> **Article**
*-*-*
C’est dans un contexte très flou, et sur une version très controversée de TSAHAL, que la disparition d’un soldat israélien à fait sonner le glas d’un cessez-le-feu auquel personne ne croyait vraiment.
Il est question d’un acte grave, considéré comme inexcusable aux yeux des israéliens, mais qui fait trembler tous les palestiniens de GAZA.
Ils tremblent, parce qu’ils savent que dans l’hypothèse où cet enlèvement serait avéré, la riposte que définirait le gouvernement israélien leur serait immanquablement fatale.
C’est ce qu’a également confirmé dans sa conversation avec le secrétaire d’Etat américain, le premier ministre israélien Netanyahou : « Cet enlèvement change la donne. Le Hamas a commis l’irréparable. Il va le payer très cher ».
Et pour cause, les représailles ont immédiatement repris : des bombardements toutes les dix minutes, une population totalement assiégée, calfeutrée dans ses abris, qui ne peut pas même fuir, la route principale a été bombardée.
Et un bilan effroyable, pour cette seule journée du 1er aout : plus de 100 morts, et plus de 360 blessés.
Et, ce ne serait que le début.
Que le début.
Pour une Gaza confrontée à un Israël qui exclut toute paix possible, et une armée qui vient de se donner pour troisième mission, la libération de son soldat, par tous les moyens.
Depuis cette disparition, il n’y a plus en Israël, que des appels à la vengeance.
*-*-*
> **Extraits du listing**
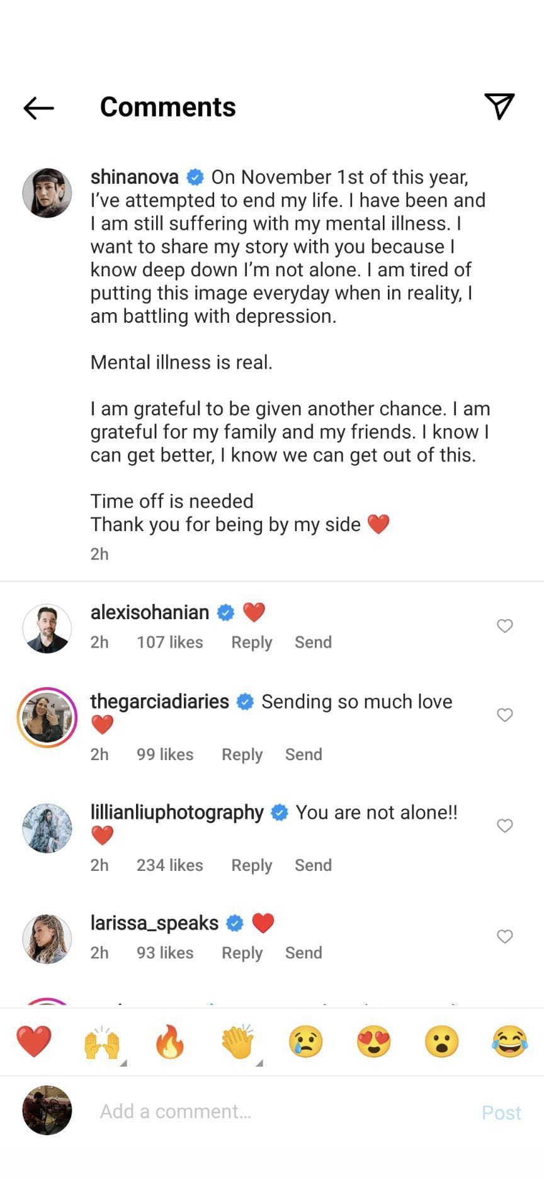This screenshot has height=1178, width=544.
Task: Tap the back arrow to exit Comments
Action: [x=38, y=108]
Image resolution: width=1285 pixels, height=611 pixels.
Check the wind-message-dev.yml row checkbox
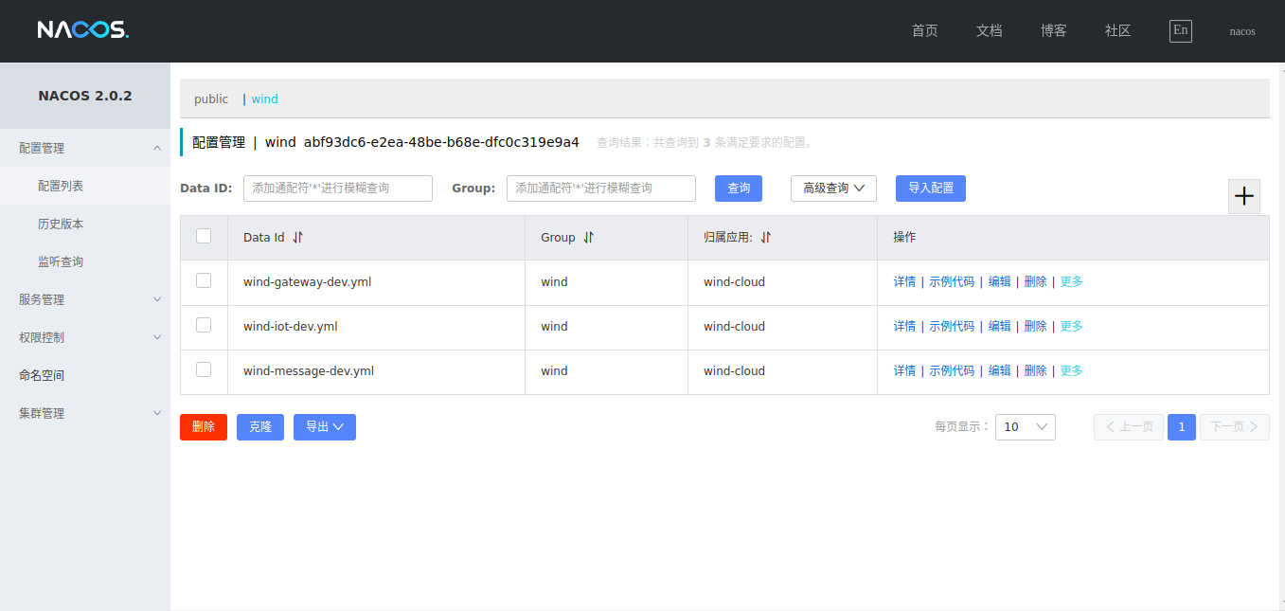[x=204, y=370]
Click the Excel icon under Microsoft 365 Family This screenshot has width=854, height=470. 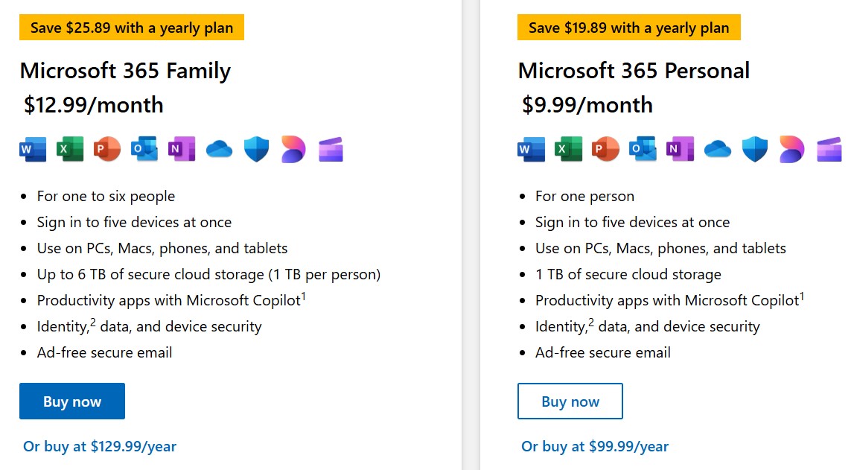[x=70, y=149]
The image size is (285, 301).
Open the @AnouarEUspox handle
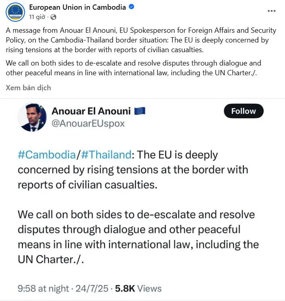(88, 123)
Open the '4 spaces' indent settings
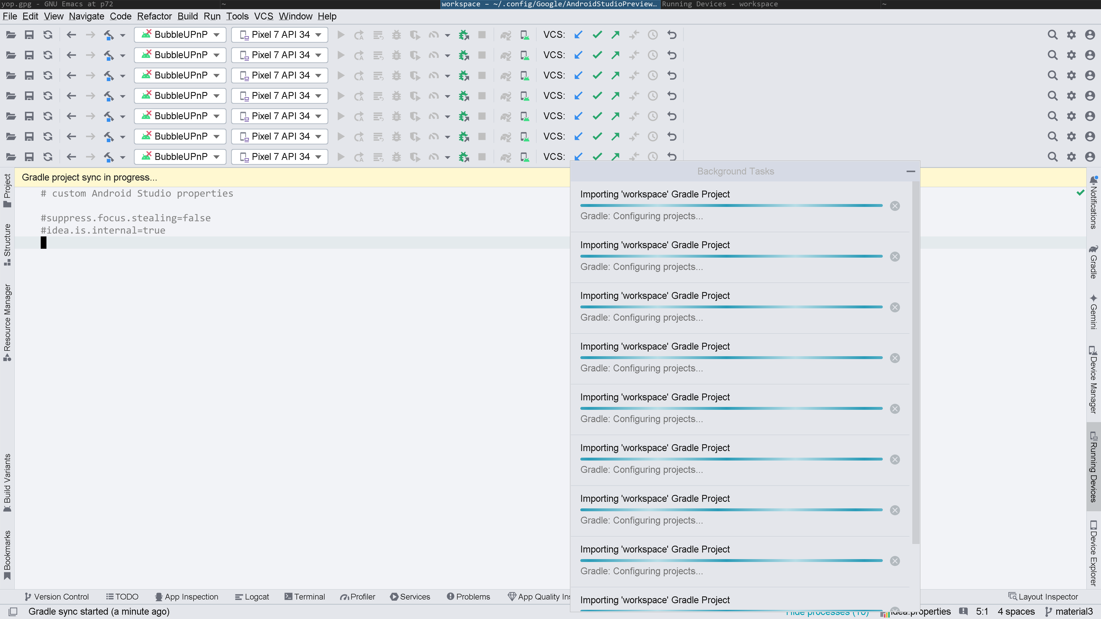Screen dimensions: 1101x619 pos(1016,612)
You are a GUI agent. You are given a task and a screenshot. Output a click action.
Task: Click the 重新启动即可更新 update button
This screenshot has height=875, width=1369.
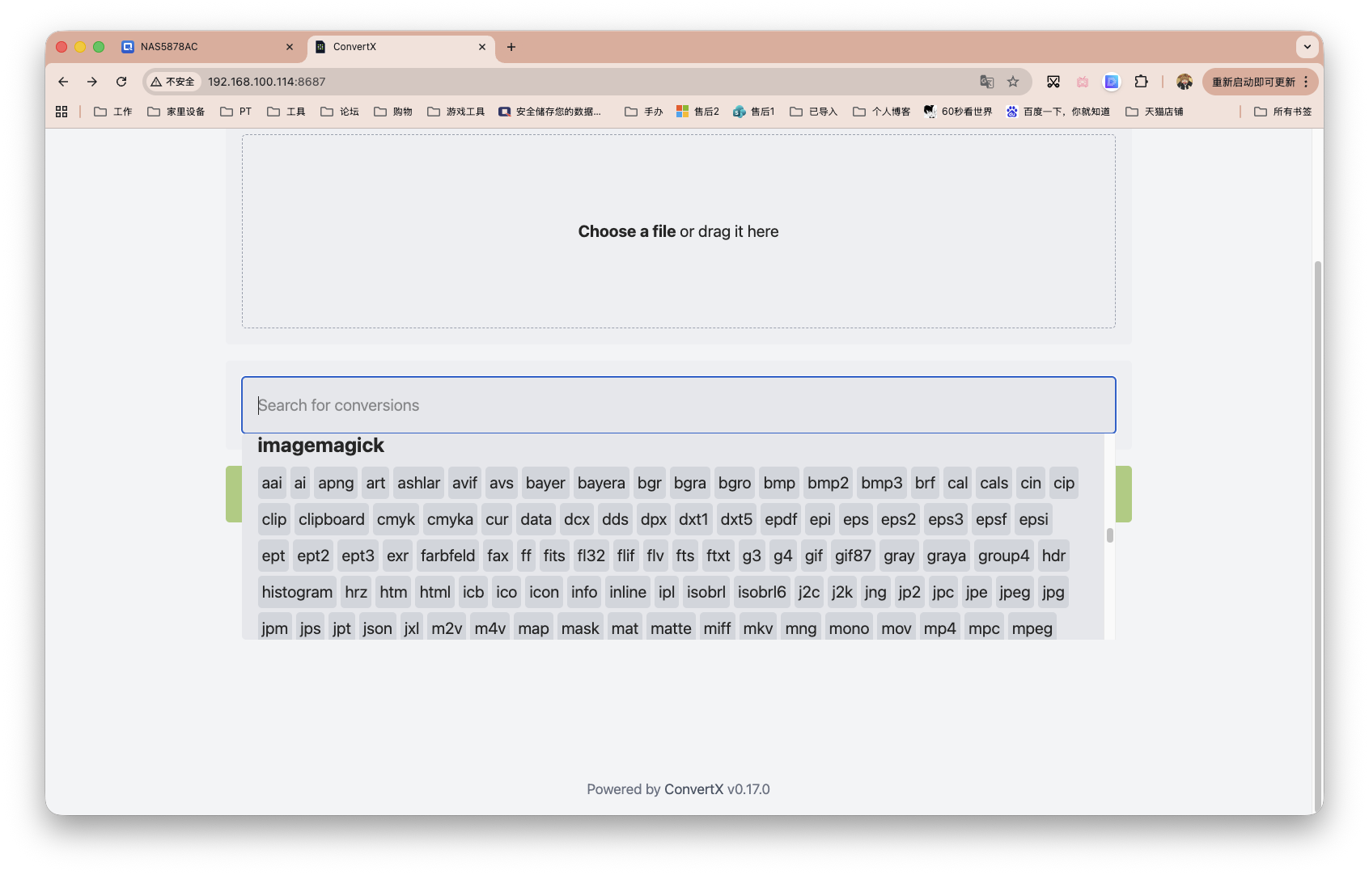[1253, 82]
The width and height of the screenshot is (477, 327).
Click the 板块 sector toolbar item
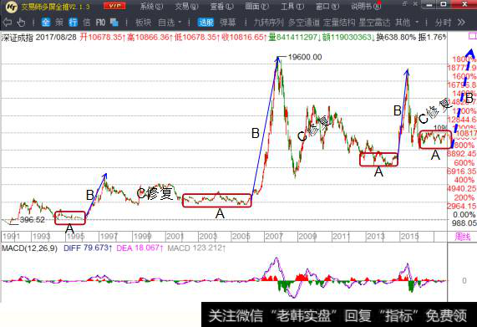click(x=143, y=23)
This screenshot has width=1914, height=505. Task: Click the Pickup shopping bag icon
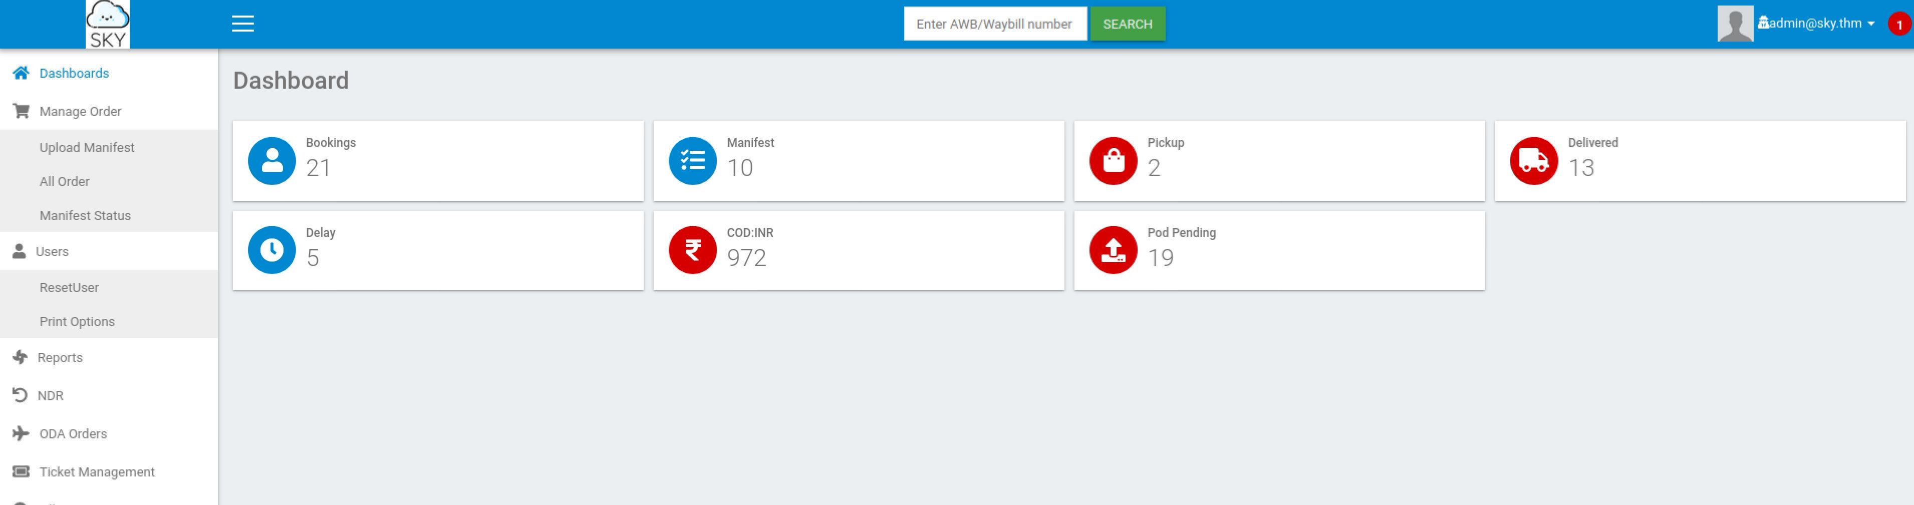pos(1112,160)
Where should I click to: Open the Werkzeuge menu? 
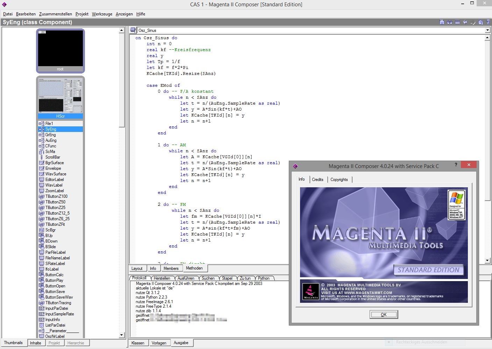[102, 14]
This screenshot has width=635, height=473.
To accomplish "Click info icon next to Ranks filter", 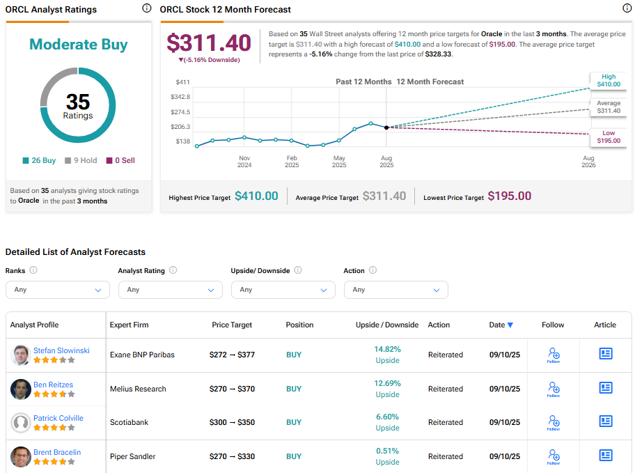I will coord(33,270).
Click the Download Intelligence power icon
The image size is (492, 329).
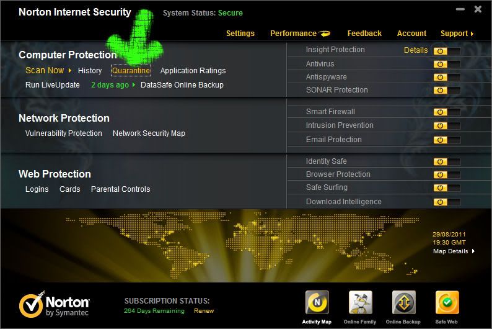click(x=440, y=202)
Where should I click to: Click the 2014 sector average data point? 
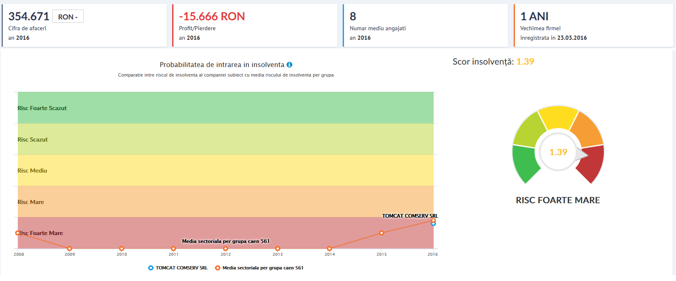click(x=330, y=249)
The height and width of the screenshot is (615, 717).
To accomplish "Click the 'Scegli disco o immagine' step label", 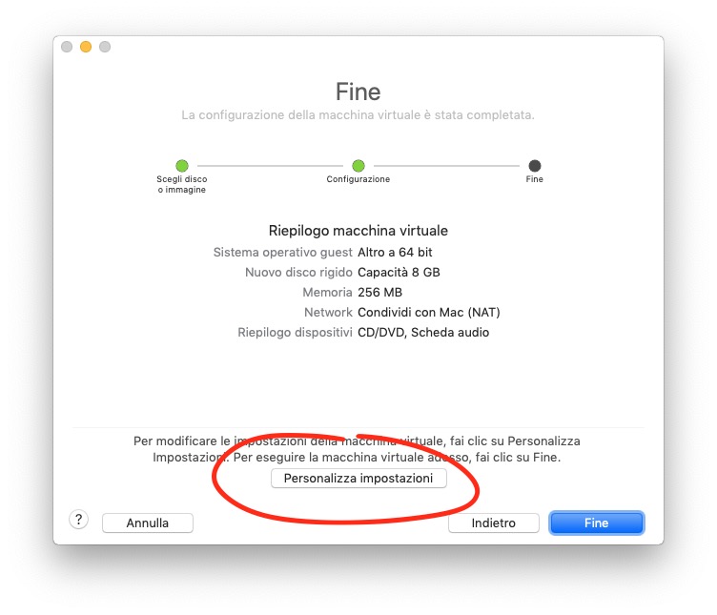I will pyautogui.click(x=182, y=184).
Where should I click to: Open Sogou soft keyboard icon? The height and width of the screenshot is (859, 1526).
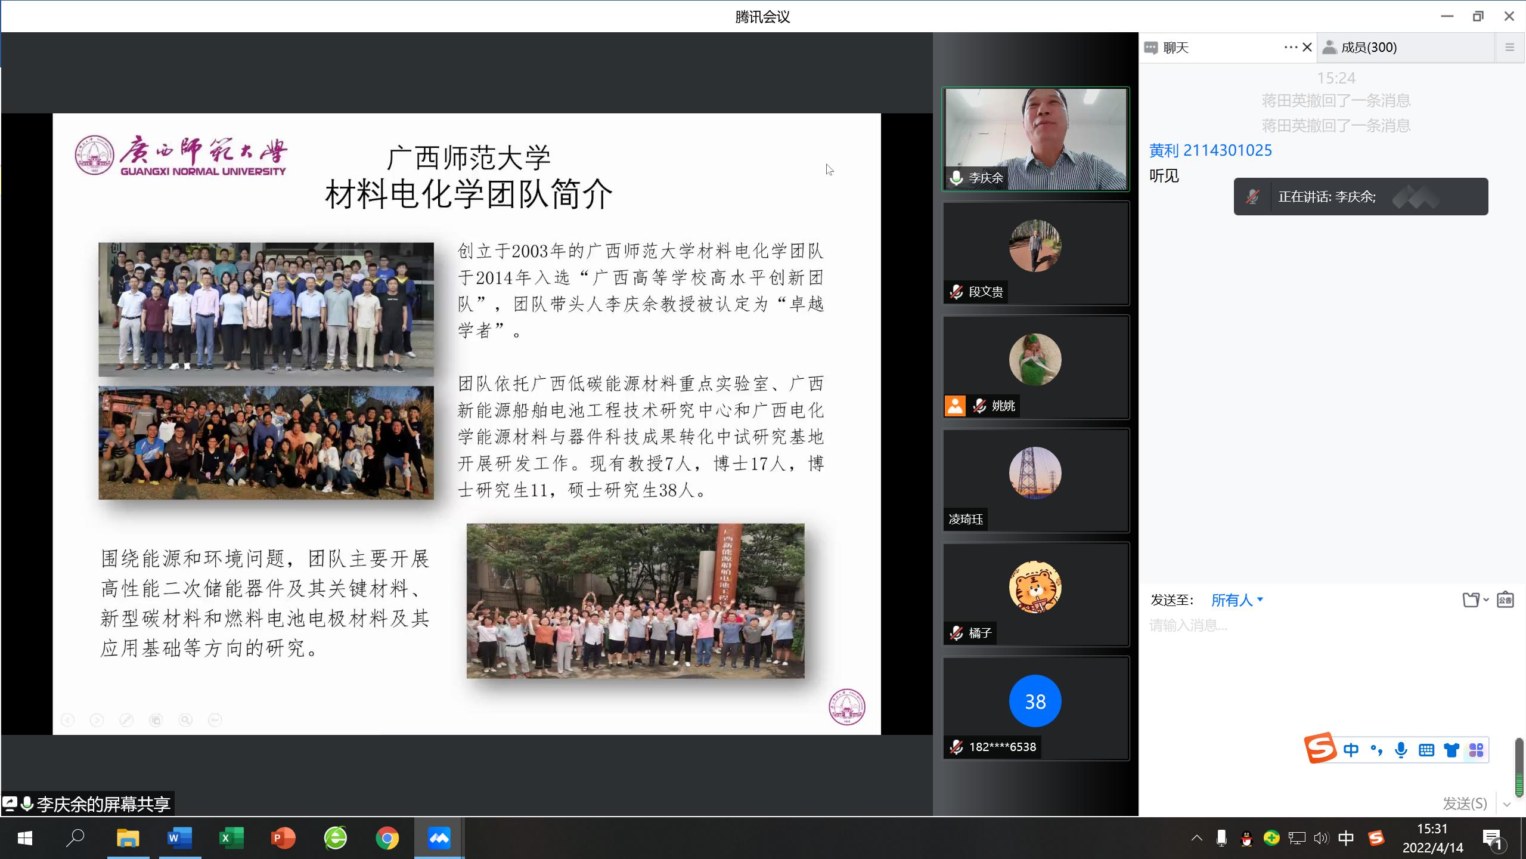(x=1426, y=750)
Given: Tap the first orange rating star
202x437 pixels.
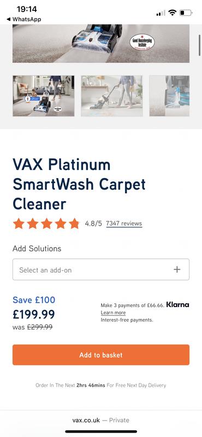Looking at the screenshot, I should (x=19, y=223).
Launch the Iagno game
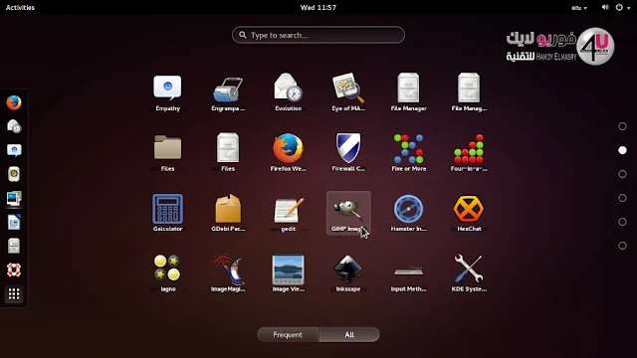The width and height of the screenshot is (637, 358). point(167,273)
*-*-*
> **Consigne**
Rédigez la suite de l'article sur la disparition d'un soldat israélien et la reprise des bombardements sur Gaza, en partant de sa dernière phrase.

> **Réponse**
C’est une population qui a sombré dans un cataclysme émotionnel, qu’aucun argument ne saurait résonner, à l’image d’un gouvernement décidé ainsi qu’il l’a déclaré, à se débarrasser d’un Hamas qu’il qualifie plus que jamais, d’organisation terroriste.
Une situation d’hystérie collective amplifiée par la médiatisation des propos du père du soldat disparu, qui déclarait soutenir le combat de l’armée à GAZA, une armée qui remuerait ciel et terre pour retrouver son fils.
Et les absents, ces « mous » de la scène internationale qui subitement se réveillent, au travers des déclarations du secrétaire général de l’ONU qui pris d’une crise de fermeté, exige la libération immédiate du soldat, et du président américain Obama, qui lui, en grand humaniste pourtant insensible à 10 000 victimes palestiniennes, intime l’ordre d’une libération sans condition, à un HAMAS qu’il fustige.
Mais de quelle capture est-il question exactement ?
Seule la version de TSAHAL a été prise en compte.
Le démenti formel du HAMAS n’intéresse personne.
Et pourtant.
Le HAMAS aurait eu tout intérêt à se glorifier de cet enlèvement.
Mais il aurait également eu toutes les raisons de craindre le pire pour GAZA.
Alors pourquoi l’aurait-il capturé.
D’ailleurs, les incohérences, les zones d’ombres et les illogismes de la version de l’armée israélienne, ont donné lieu à un cafouillage médiatique, rendant leur discours incompréhensible.
Certains parlent d’enlèvement, de capture. D’autres de disparition.
La différence est flagrante et significative.
Et le vocabulaire primordial.
Certains médias déclarent que le soldat « a été » enlevé, d’autre que le soldat « aurait été » enlevé.
Et TSAHAL d’amplifier la confusion, en donnant une version assez floue, selon laquelle après l’explosion d’un kamikaze au sortir du tunnel, leur soldat a été trainé dans le tunnel, mais qu’en même temps il aurait disparu au moment de l’explosion, pour finir par dire que le soldat été manquant à l’appel à la fin des heurts.
La disparition du sous-lieutenant Hadar Goldin reste donc une possibilité, probable ou prétendue, mais en aucun cas avérée, l’hypothèse donc de l’enlèvement, reste une totale incertitude.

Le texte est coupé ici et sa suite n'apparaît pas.